*** Opening of RECORDS SHOWN ***

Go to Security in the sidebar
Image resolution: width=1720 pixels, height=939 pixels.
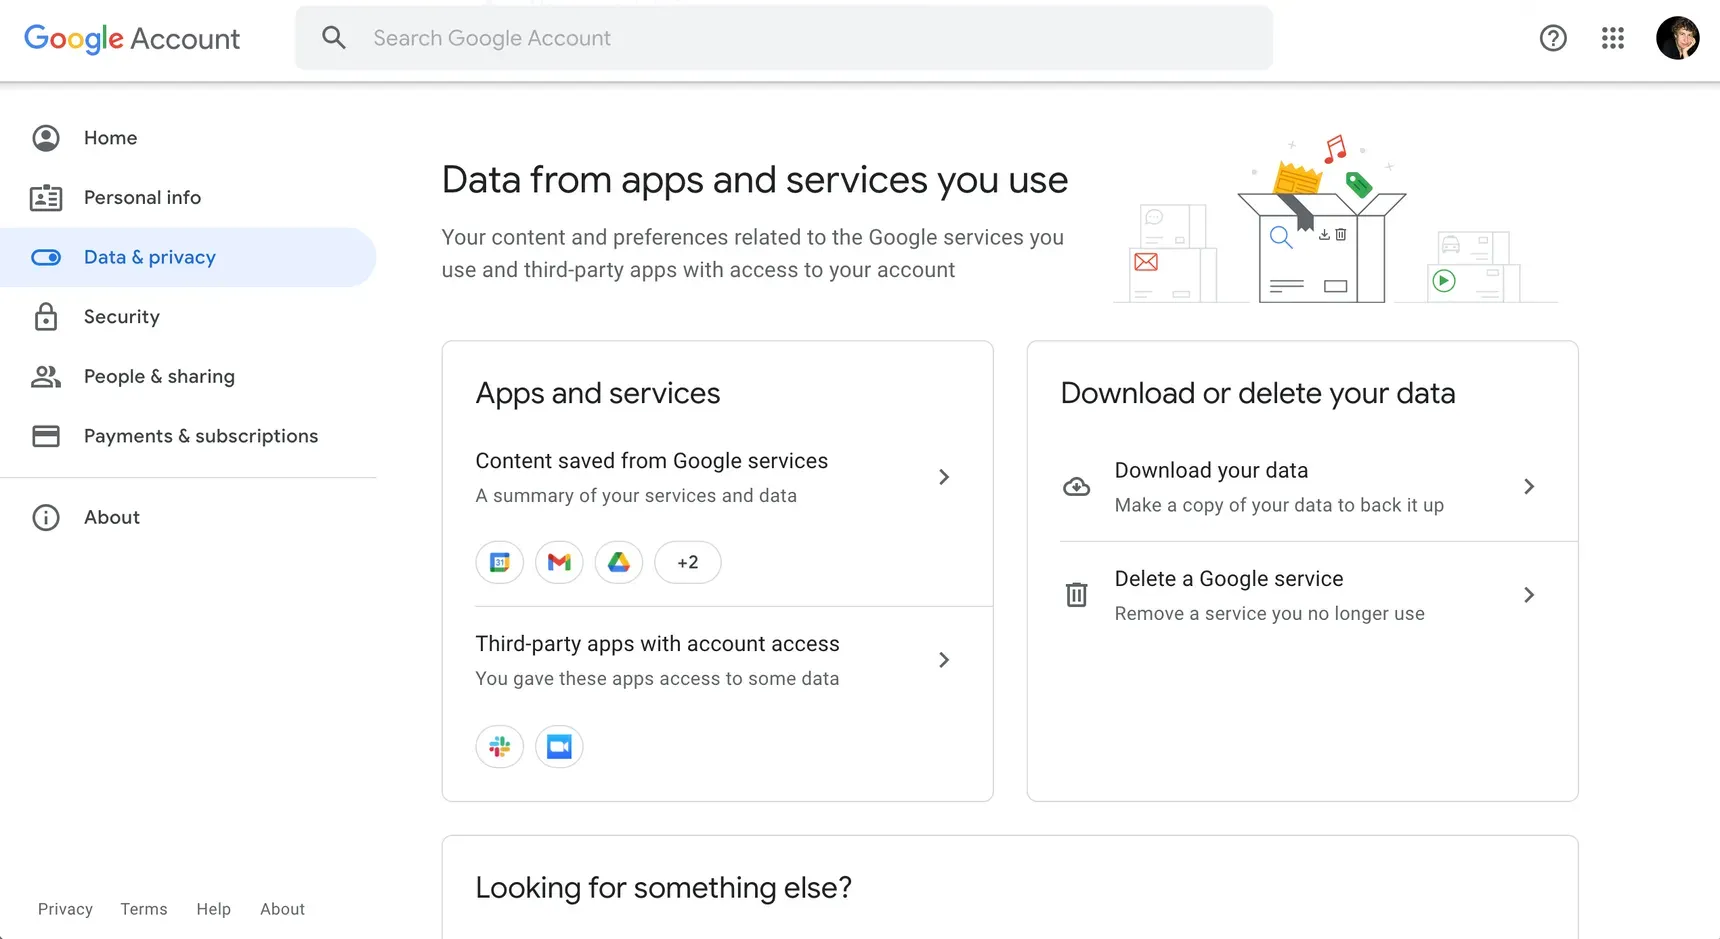tap(121, 317)
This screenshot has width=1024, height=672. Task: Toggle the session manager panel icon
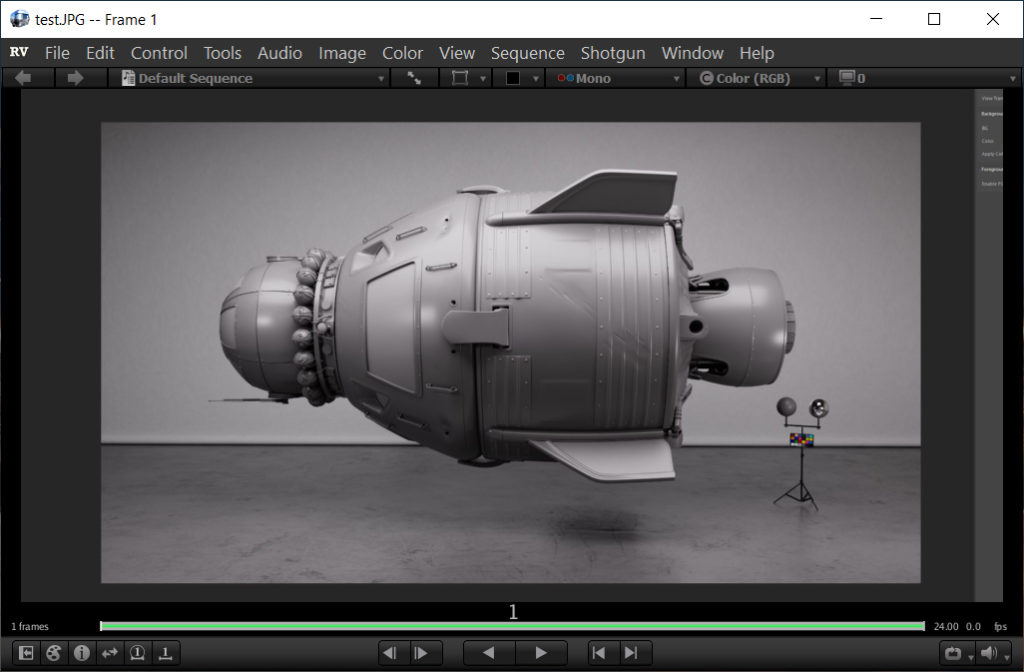click(x=26, y=653)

*** Close of RECORDS SHOWN ***

-- INSTRUCTIONS FOR THE TASK --
Write out all the entries word for word, but drop the pictures.

-- RESULT OF THIS EXERCISE --
Go to Security in the sidebar
Image resolution: width=1720 pixels, height=939 pixels.
tap(121, 317)
This screenshot has width=1024, height=672. Task: Toggle the session manager panel icon
click(x=26, y=653)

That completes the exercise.